• **Source document**
Wednesday, December 16, 2009

Sorry to Throw Cold Water on it - Alex Smith is Still Not the Answer

All 49er fans now know--along with the rest of the national NFL audience--how good the 49ers defensive unit is, especially when it doesn't have to spend 35+ minutes on the field. The 49ers defensive scheme--a filled spread formation which effectively cut off the short to middle route passing game at which Arizona QB Kurt Warner excels--worked to perfection, and could all by itself have promised victory--had the 49ers anything like a normal, effective offensive unit. But it took 2 interceptions and 5 fumbles for the Niners to overcome their division rivals, and here's the reason why:  Alex Smith.  


As I've been harping about for the last two months, Alex Smith isn't an NFL quarterback. He lacks the special qualities which all successful QB's must possess in order to be a winner. 
In Monday's game, Smith threw two interceptions. But the fact is, for those of us who were paying attention--not letting our surprised and delighted emotions cloud our judgment--that Smith actually "threw" four interceptions--the Arizona defenders just failed to catch those other two. How do you suppose the game would have turned out, had those other two balls been caught by the Arizona defensive backs?  
Even with 7 turnovers, the outcome was still in doubt as late as the middle of the fourth quarter. Credit the SF defense for putting pressure on Warner, and for taking away his first and second options on several plays; since Warner isn't a scrambler or an improviser like Rothlisberger, he can be neutralized if you can deny him his first target, since he doesn't move well outside the pocket.

• **Records provided**
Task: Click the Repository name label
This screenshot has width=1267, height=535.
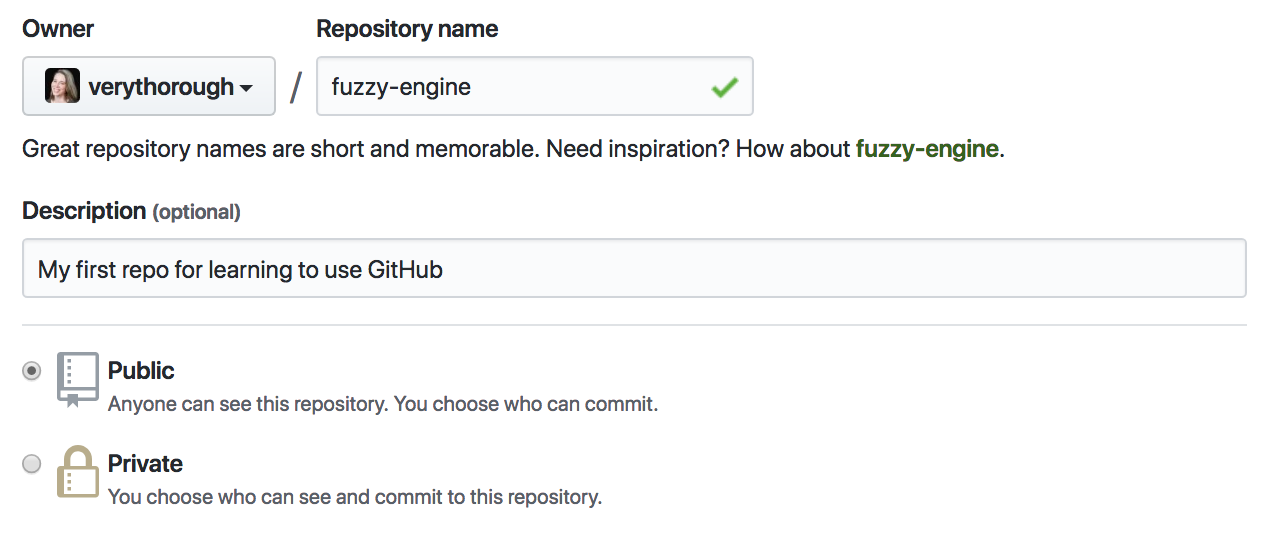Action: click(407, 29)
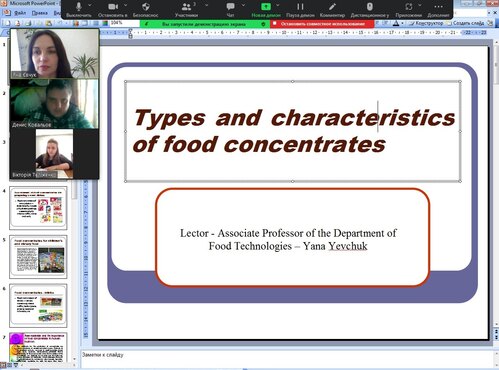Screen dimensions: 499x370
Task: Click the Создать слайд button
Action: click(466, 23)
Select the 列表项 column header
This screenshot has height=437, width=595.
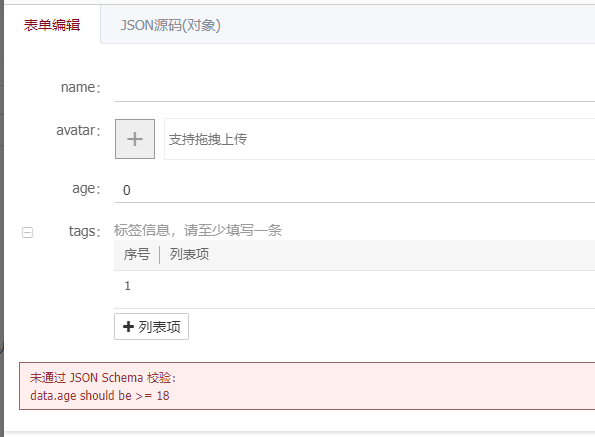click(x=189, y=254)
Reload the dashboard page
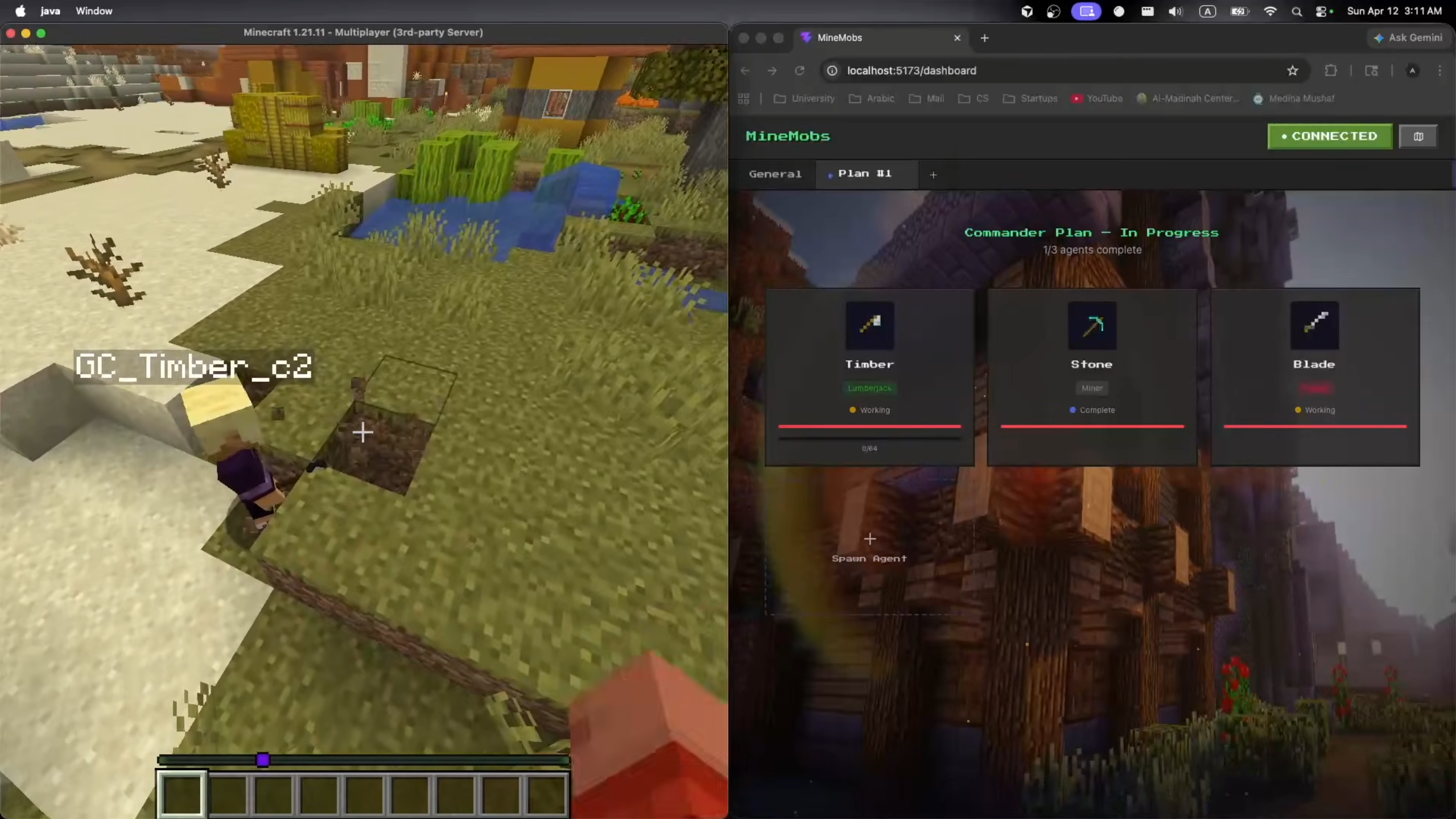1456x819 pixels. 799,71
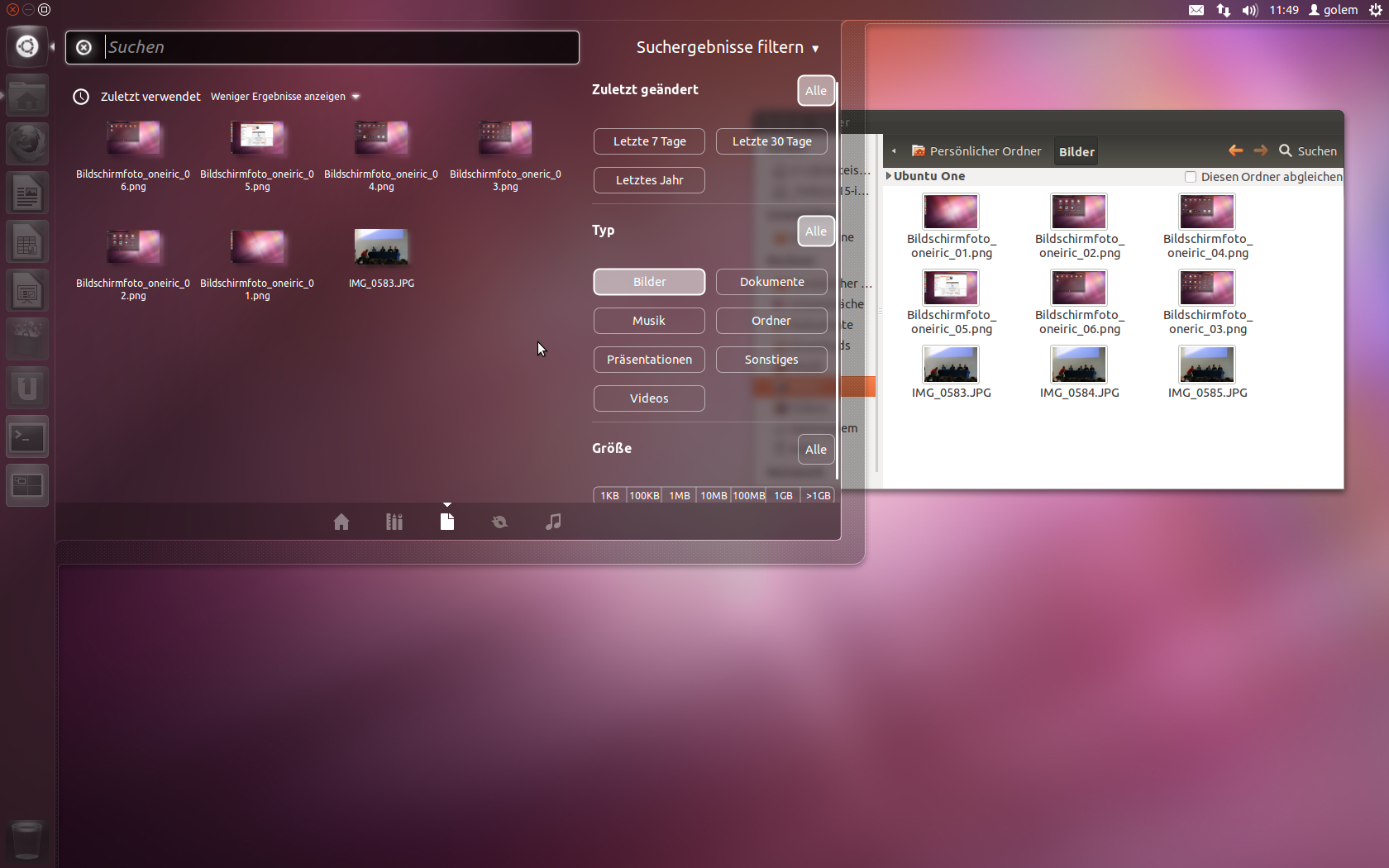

--

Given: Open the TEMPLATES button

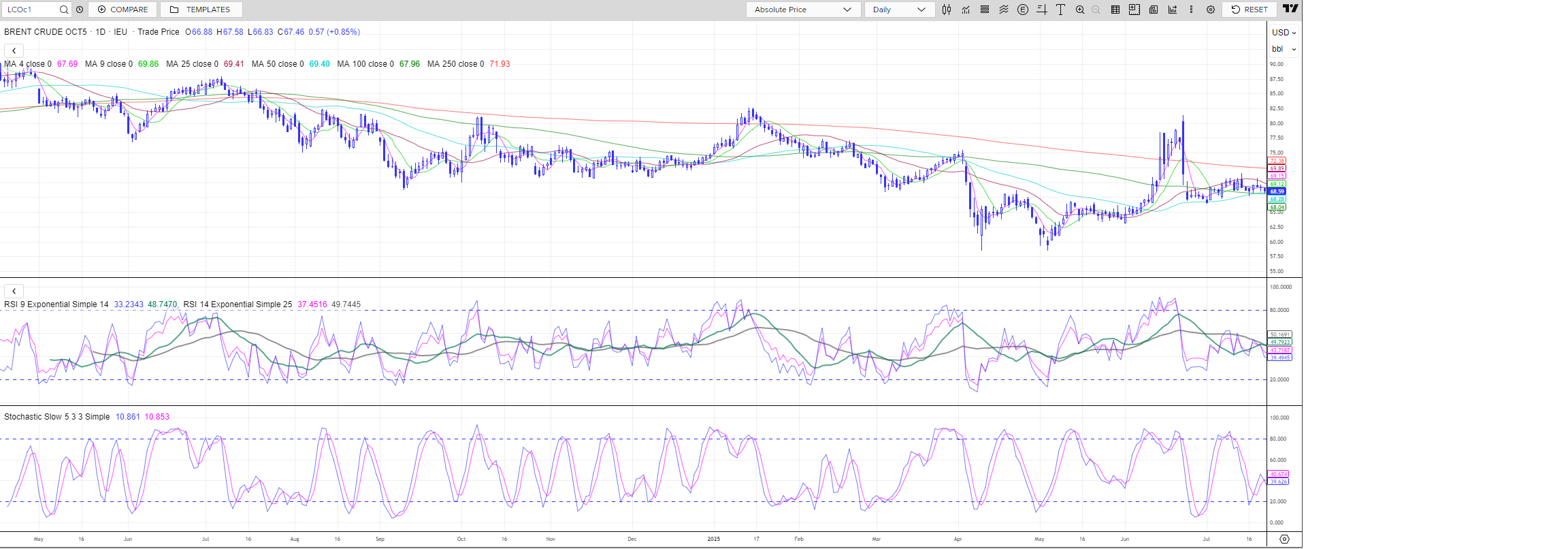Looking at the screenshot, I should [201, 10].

---

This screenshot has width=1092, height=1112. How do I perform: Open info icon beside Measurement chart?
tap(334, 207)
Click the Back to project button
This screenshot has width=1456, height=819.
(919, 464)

• **What to work on**
Answer these from the blog post on Alex Smith above:
1. How many interceptions and fumbles did it take for the Niners to beat Arizona?
2. How many interceptions does the writer say Smith actually "threw" in Monday's game?
3. Which quarterback is named as a scrambler or improviser, unlike Warner?

• **Expected output**
1. 2 interceptions and 5 fumbles.
2. Four.
3. Rothlisberger.